◆ Try it:
Please set down only the lines running from the one with "Viewport: 801px width, 373px height." through the last line of the entries, exactly as written and without any pictures.

◆ Input material:
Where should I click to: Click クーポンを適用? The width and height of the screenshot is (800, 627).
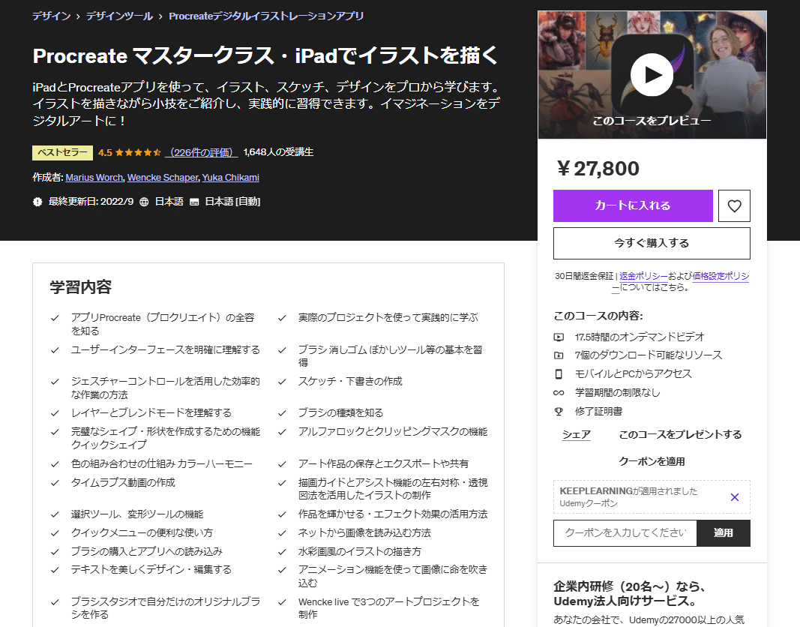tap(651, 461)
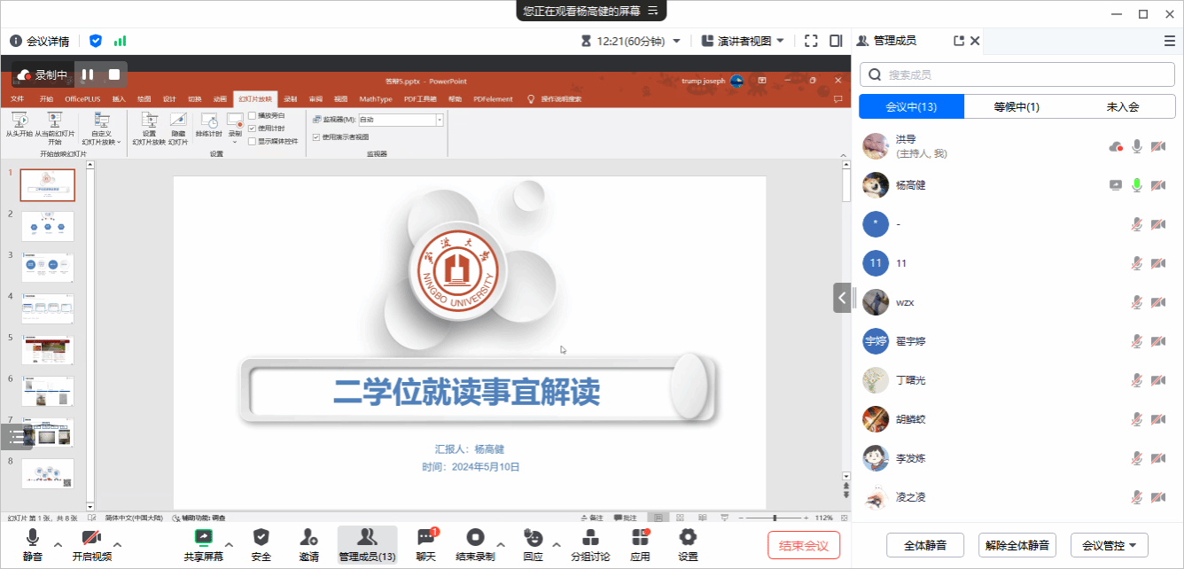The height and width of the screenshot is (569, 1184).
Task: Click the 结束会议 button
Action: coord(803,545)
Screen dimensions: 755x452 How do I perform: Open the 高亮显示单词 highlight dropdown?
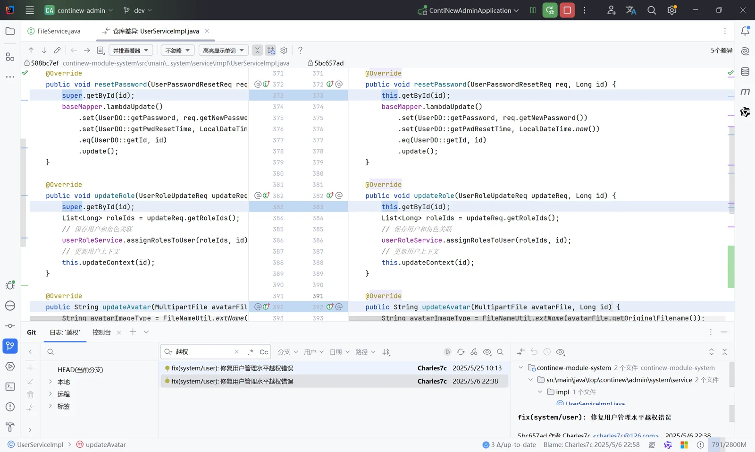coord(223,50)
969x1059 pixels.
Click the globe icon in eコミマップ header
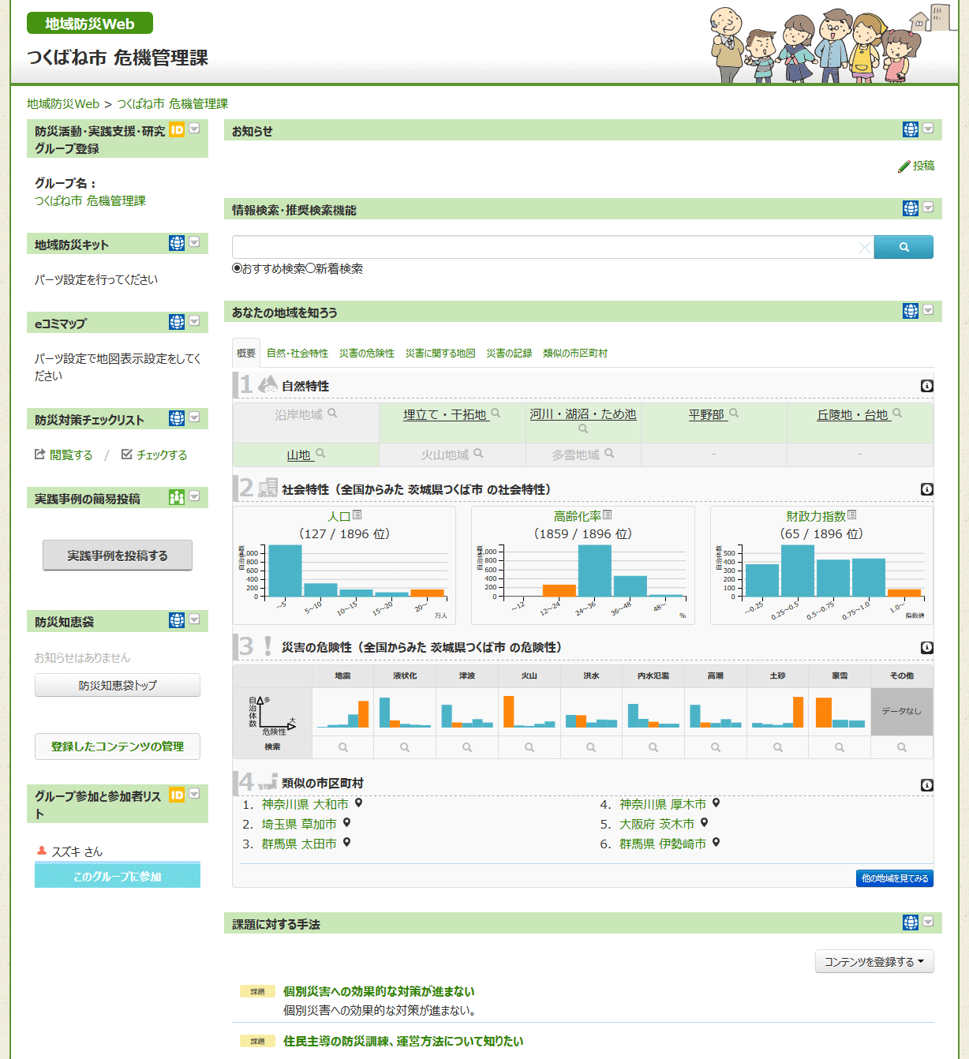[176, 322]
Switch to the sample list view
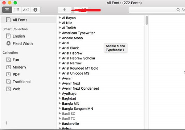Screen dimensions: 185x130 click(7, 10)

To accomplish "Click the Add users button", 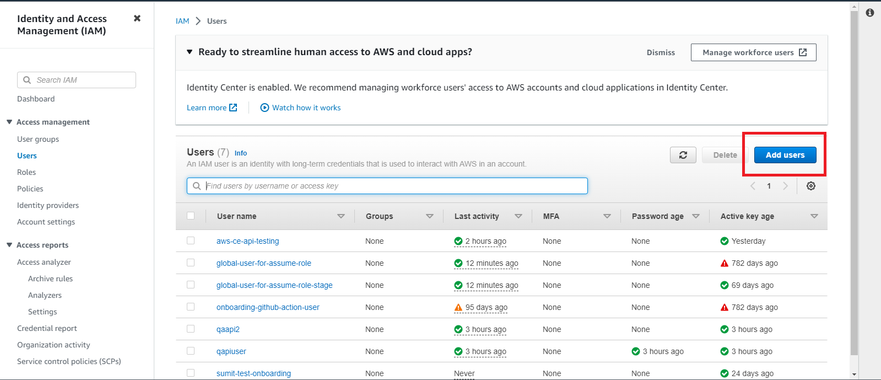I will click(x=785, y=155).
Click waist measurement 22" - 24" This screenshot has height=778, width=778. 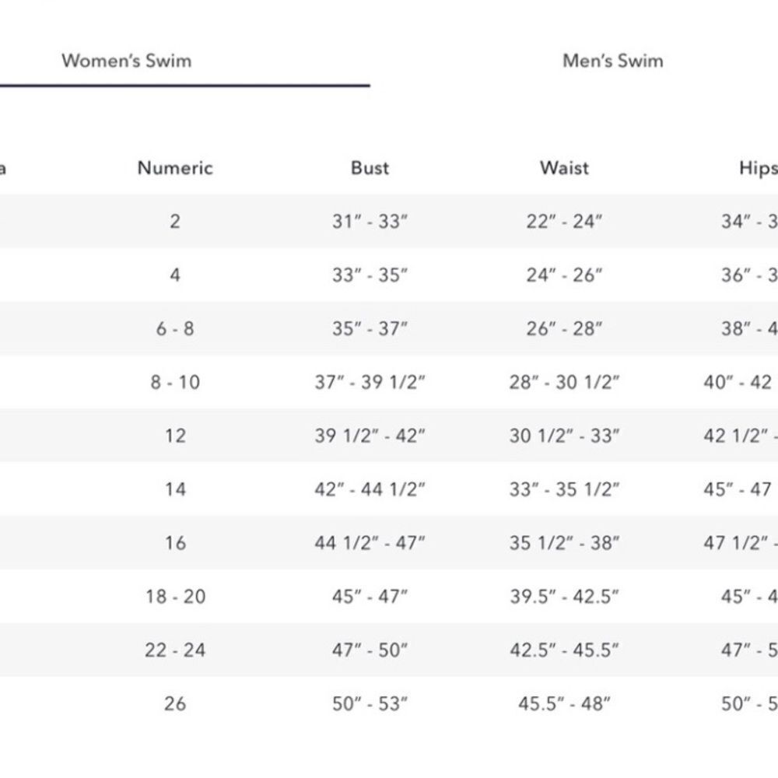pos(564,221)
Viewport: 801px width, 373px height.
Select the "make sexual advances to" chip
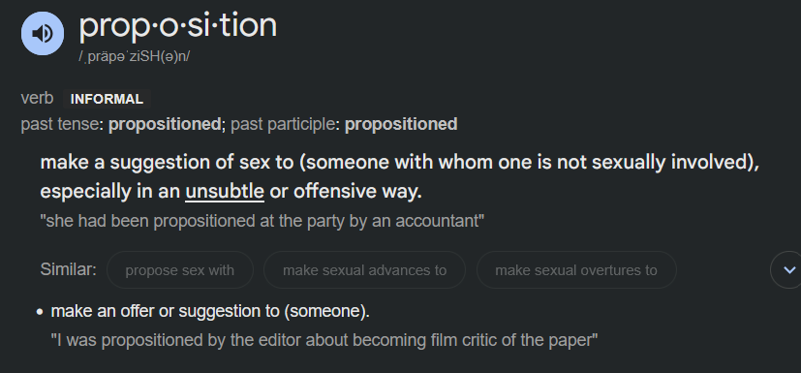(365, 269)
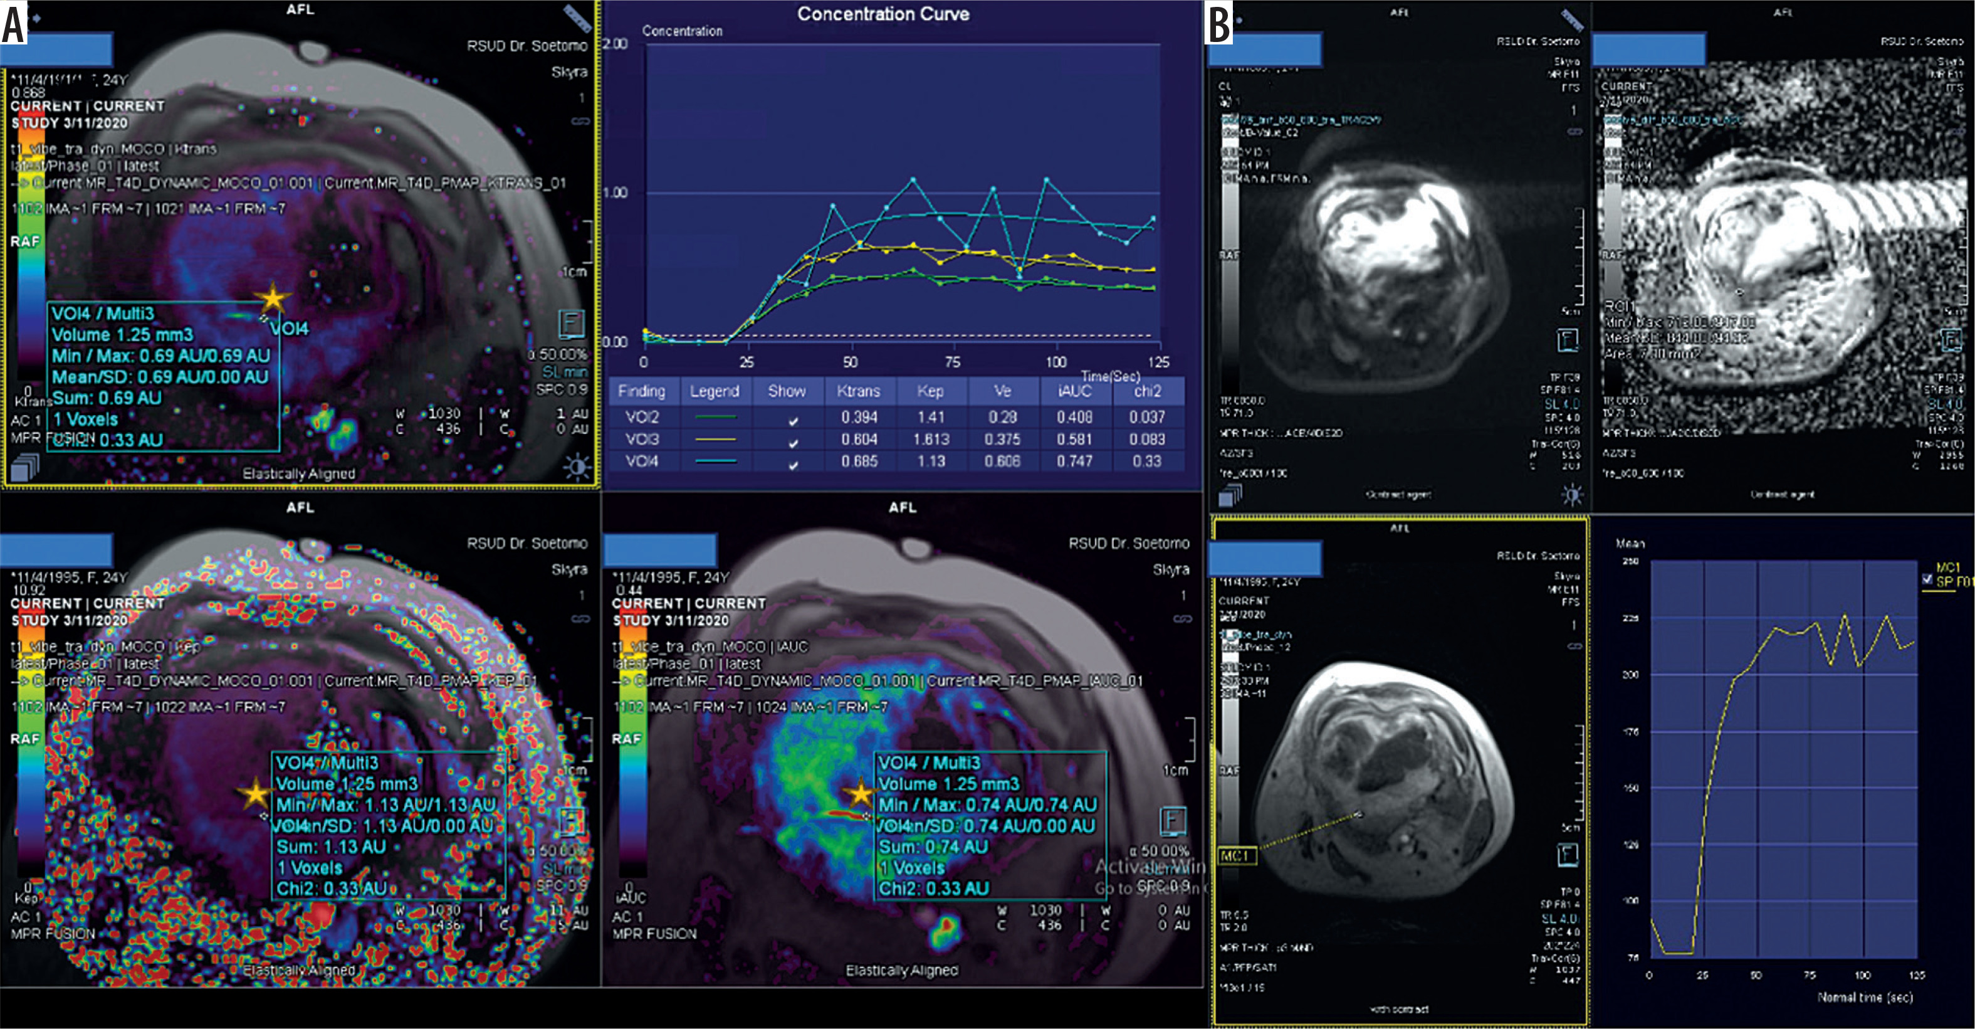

◆ Result:
Viewport: 801px width, 373px height.
Select the "make sexual advances to" chip
(365, 269)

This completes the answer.